Background: Travelers to tropical areas may be susceptible to illness or injuries. This study aims to assess morbidity among travelers during their travel and compare those who became ill or were injured with those who did not.
Methods: This prospective study included 400 travelers who were counselled by a physician in pre-travel clinics in central Israel between 2017 and 2018. Participants were interviewed within a month after their return regarding morbidity during travel, including health problems that started one week following their return.
Results: Most travelers (N = 320, 80%) reported at least one illness or injury. Illnesses/injuries were more common among females than males (84.9% vs. 75.1%, p = 0.01), travel periods longer than 30 days (87.7% vs. 77.2%, p = 0.03), and travelers accompanied by their friends or solo travelers compared with those who traveled with their family/partner (83.8% and 70.0%, respectively, p = 0.002). The most common complaint was diarrhea (N = 159, 49.6%), followed by high-altitude sickness (N = 118, 36.9%) and fever (N = 100, 31.2%). Altitude sickness symptoms were more common in females than in males (58.9% vs. 41.0%, p = 0.006) and in those who ascended rapidly in comparison to those who ascended gradually (58.7% vs. 44.6%, p = 0.04). Animal injury was reported by 30 (7.5%) participants yet only eight (27.0%) received medical care, seven of whom (23.3%) were vaccinated against rabies.

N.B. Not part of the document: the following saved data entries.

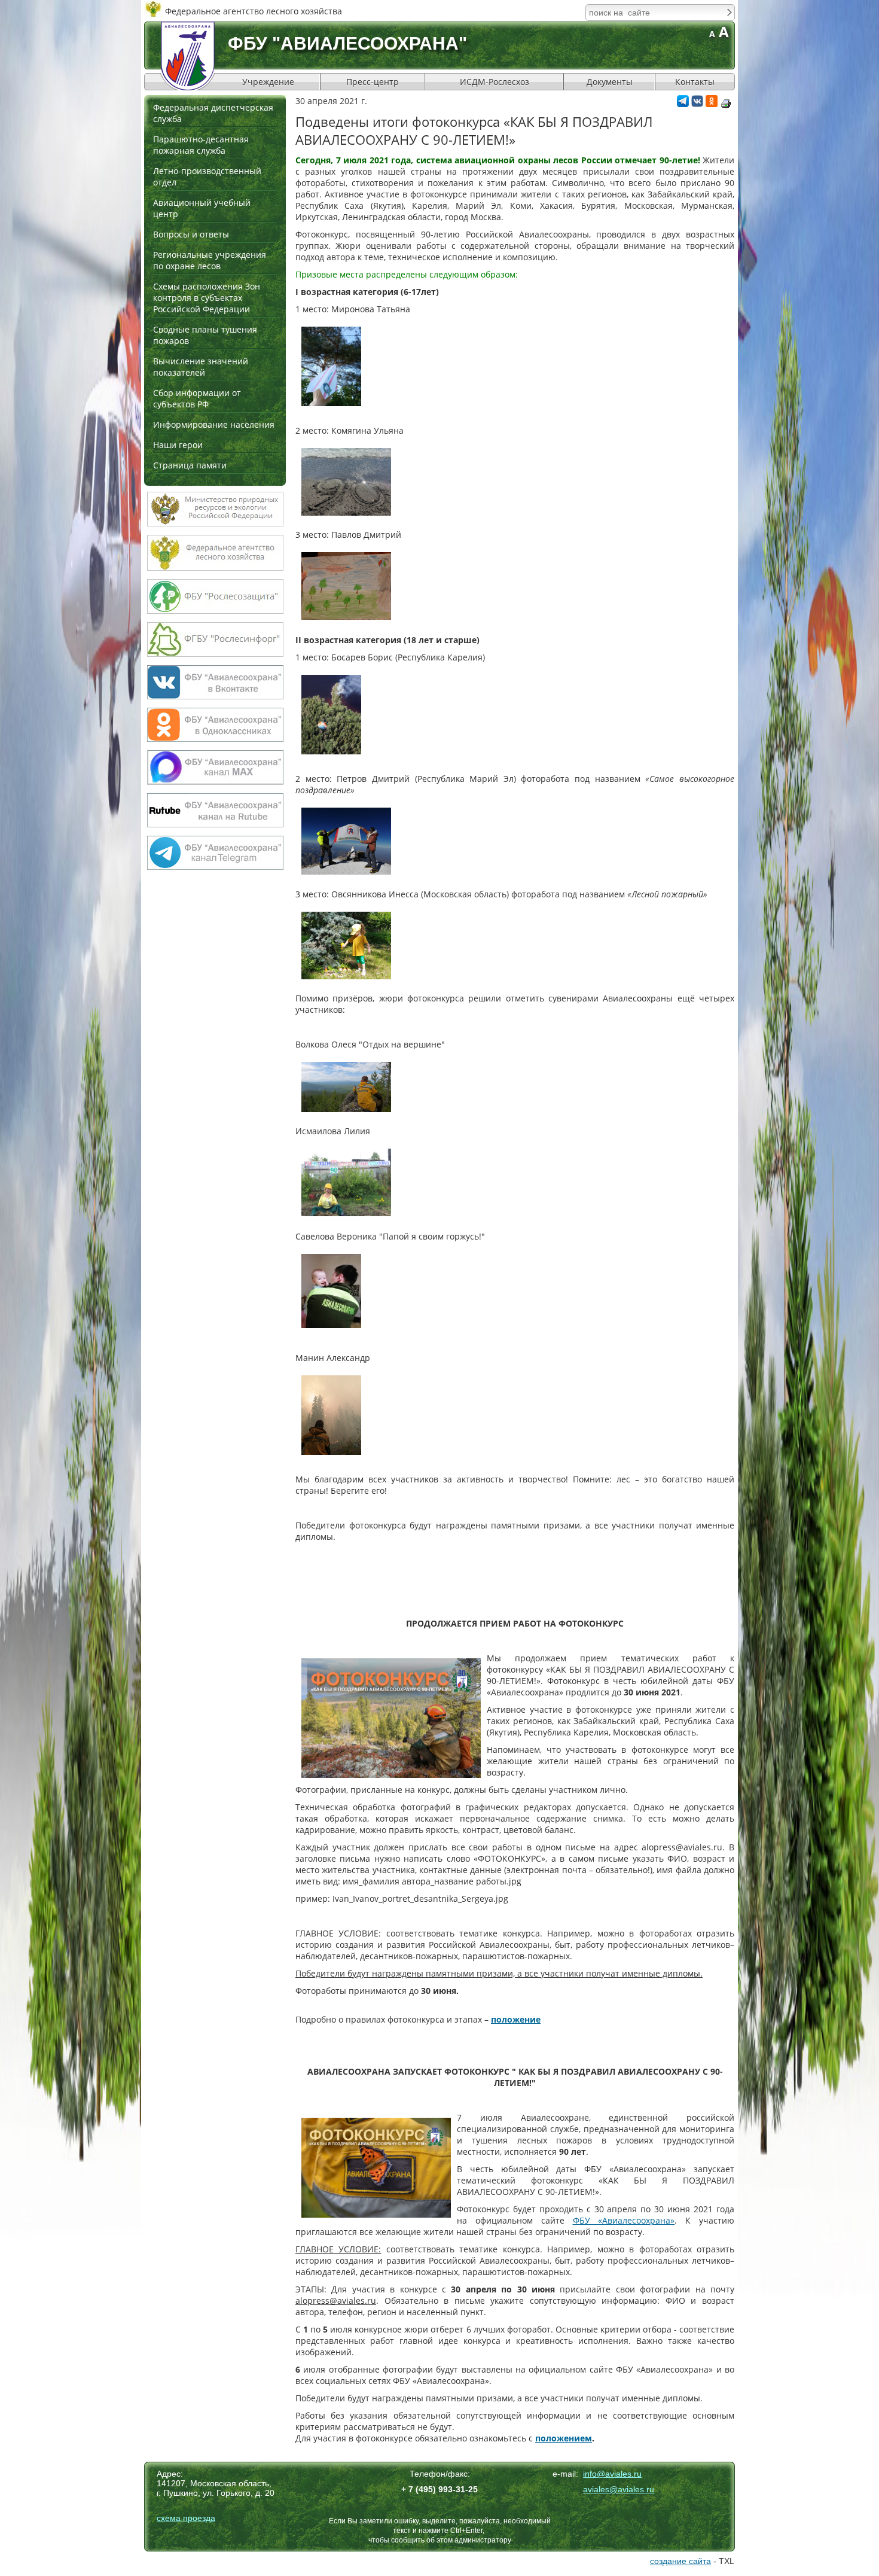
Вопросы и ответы (191, 234)
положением (563, 2438)
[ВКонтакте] (697, 103)
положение (516, 2019)
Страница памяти (190, 465)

Conclusions: Being a female, traveling with friends or alone and longer travel periods were associated with illness/injury. Practitioners at pre-travel clinics should inform travelers of the possible risks including the potential severe consequences of rabies and altitude sickness.
Keywords: Acute mountain sickness; Travel clinic; Travel medicine; Traveler's diarrhea; Travelers morbidity; Tropical areas.